Friday, December 7, 2012

All Art Friday

All Art Friday

All Art Friday Spotlights

✦ Only in Italy might museum curating be so tasty. In the town of Anzola dell'Emilia, near Bologna, you'll find Carpigiani Gelato Museum, where historical curator Luciana Polliotti presides over all things gelato. Open Tuesday through Saturday (reservations are required), the 1,000-square-foot museum was built by gelato machine maker Carpigiani Group (check out its Gelato University). More than 20 original gelato machines are on exhibit. The museum boasts a collection of 10,000 historical images and documents, among them the first-written recipe for sugar syrup, in addtion to tools of the trade and accessories, and offers multimedia presentations as well.
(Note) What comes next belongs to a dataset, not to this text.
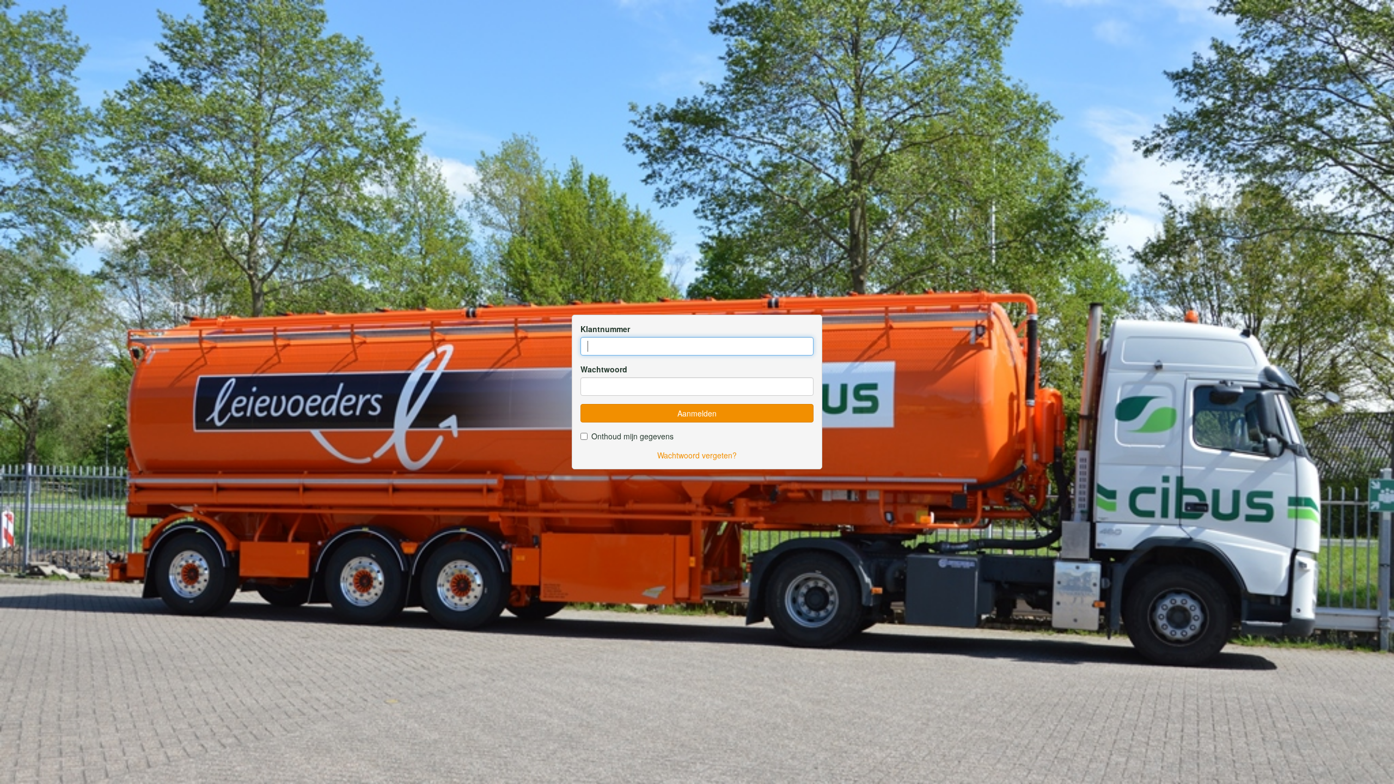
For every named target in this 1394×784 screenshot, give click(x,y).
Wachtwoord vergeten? (697, 455)
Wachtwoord (603, 369)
Gelato Museum Carpigiani on FaceBook and Flickr

"Italy Opens World's First Gelato Culture Museum"

✦ Use this ArtCyclopedia to learn about artists by name, nationality, medium, subject, art movement, popularity, or other characteristics. More than 9,000 artists are listed.
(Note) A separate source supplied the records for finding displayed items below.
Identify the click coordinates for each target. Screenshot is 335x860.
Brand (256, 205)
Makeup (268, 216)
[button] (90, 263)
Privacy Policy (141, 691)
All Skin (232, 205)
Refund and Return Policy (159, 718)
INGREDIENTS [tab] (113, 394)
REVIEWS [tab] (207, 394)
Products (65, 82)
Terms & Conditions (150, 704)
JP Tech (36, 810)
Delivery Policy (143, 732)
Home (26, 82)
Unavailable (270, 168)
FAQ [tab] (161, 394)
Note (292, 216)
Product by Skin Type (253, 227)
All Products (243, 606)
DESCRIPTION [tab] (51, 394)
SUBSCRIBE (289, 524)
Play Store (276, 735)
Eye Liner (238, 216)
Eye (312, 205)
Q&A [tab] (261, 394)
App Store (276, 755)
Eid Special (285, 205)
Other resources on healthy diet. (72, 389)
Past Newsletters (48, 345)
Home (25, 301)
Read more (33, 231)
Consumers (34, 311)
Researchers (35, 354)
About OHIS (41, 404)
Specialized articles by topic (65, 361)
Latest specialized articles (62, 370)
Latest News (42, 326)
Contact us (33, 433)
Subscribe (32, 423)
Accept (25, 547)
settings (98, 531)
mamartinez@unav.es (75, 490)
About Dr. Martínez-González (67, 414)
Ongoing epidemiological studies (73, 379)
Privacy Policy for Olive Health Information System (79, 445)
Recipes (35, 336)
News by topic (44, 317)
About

✦ The UK-based Culture Street - Artreet features artist profiles, reviews, art resources, and more.

✦ Here's a Saylor Foundation course in modern art that you can take for free. It was developed in a partnership with The Art Story.
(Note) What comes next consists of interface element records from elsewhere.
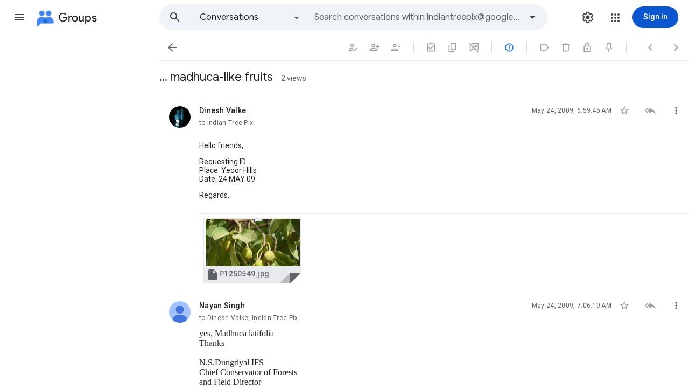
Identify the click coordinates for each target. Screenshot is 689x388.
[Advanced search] (532, 17)
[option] (250, 17)
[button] (19, 17)
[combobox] (418, 17)
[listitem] (424, 190)
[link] (252, 250)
✦ The time-lapse video below shows the creation of Belgian design firm Gijs van Vaerenbergh's Reading Between the Lines, created from stacked layers of laser-cut Cor-Ten steel. The sculpture, which perhaps gives new meaning to the phrase "open to interpretation", is 33 feet high. Read about the making of the see-through church and view additional images in the slideshow here. Other photos are here.


Exhibitions Here and There

✭ More than 50 artists and writers explore the possibilities of language in "Postscript: Writing After Conceptual Art", on view through February 3 at  Museum of Contemporary Art, Denver, Colorado. Included are paintings, sculpture, installation, video, and works on paper from the 1960s to today. Some artists represented in the exhibition are Carl Andre, Glenn Ligon, Sol LeWitt, and Andy Warhol; among the writers are Erica Baum. The show travels to The Power Plant Contemporary Art Gallery, Toronto, Canada, in June 2013.

✭ The Pittsburgh Filmmakers Center for the Arts is presenting photographs from the "Marcellus Shale Documentary Project" through January 6. The important exhibition features more than 50 images that seek to to tell the personal stories of Pennsylvanians affected by the Marcellus Shale gas industry and the environmental, social, and economic effects of fracking. The documentary photographers who participated in the project, spotlighted here, are Noah Addis, Nina Berman, Brian Cohen, Scott Goldsmith, Lynn Johnson, and Martha Rial

Nina Berman's "Fractured: The Shale Play"

PghFilmmakers on FaceBookTwitter, and Vimeo

✭ Continuing through January 20 at the Nelson-Atkins Museum of Art, Kansas City, Missouri, is "Heartland: The Photographs of Terry Evans". This is the first career retrospective of the landscape photographer, a native of Kansas City (b. 1944); it includes 100 color and black-and-white images dating from 1971 to the present. A fully illustrated catalogue accompanies the exhibition. The artist's Website has many wonderful images from more than a dozen projects, including commissions. I particularly like her prairie images of ground and sky, her photographs of climate change in Greenland, her images of industrial artifacts, and her arrangements of prairie specimens.

Nelson-Atkins on FaceBook, Twitter, and YouTube

✭ Approximately 200 artworks by 90 artists from 16 countries comprise "Drawing Surrealism", on view through January 6 at Los Angeles County Museum of Art.


Federico Castellon, Her Eyes Trembled, 1939
Pen and Ink, 15-3/4" x 11-5/8"
Gift 2006/2007 Drawings Group, M.2006.202
© Federico Castellon Estate.
Digital Image © 2012 Museum Associates/LACMA


LACMA on FaceBook, Twitter, and YouTube

Notable Exhibitions Abroad

Nottingham Contemporary, Nottingham, United Kingdom, is presenting through January 6 "Kafou: Haiti, Art, and Vodou", a major exhibition of Haitian art dating from the 1940s to today. Nearly 200 paintings, sculptures, and sequin flags by 35 artists are on view. A catalogue accompanies the show.